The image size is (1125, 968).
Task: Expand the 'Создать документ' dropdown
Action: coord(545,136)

┄┄┄┄┄┄

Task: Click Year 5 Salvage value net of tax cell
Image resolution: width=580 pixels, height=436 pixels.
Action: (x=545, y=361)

┄┄┄┄┄┄

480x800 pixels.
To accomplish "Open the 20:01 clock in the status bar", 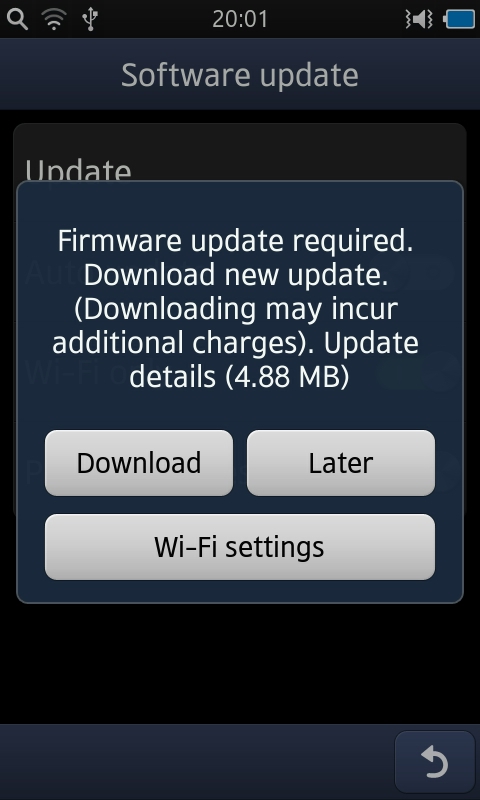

┄┄┄┄┄┄

Assignment — When you reach the line with "480x800 pixels." in the records above, start writing out each line exactly, and stop after the line with "the 20:01 clock". Pictures stay out.

Solution to the exercise —
480x800 pixels.
To accomplish "Open the 20:01 clock in the status bar", 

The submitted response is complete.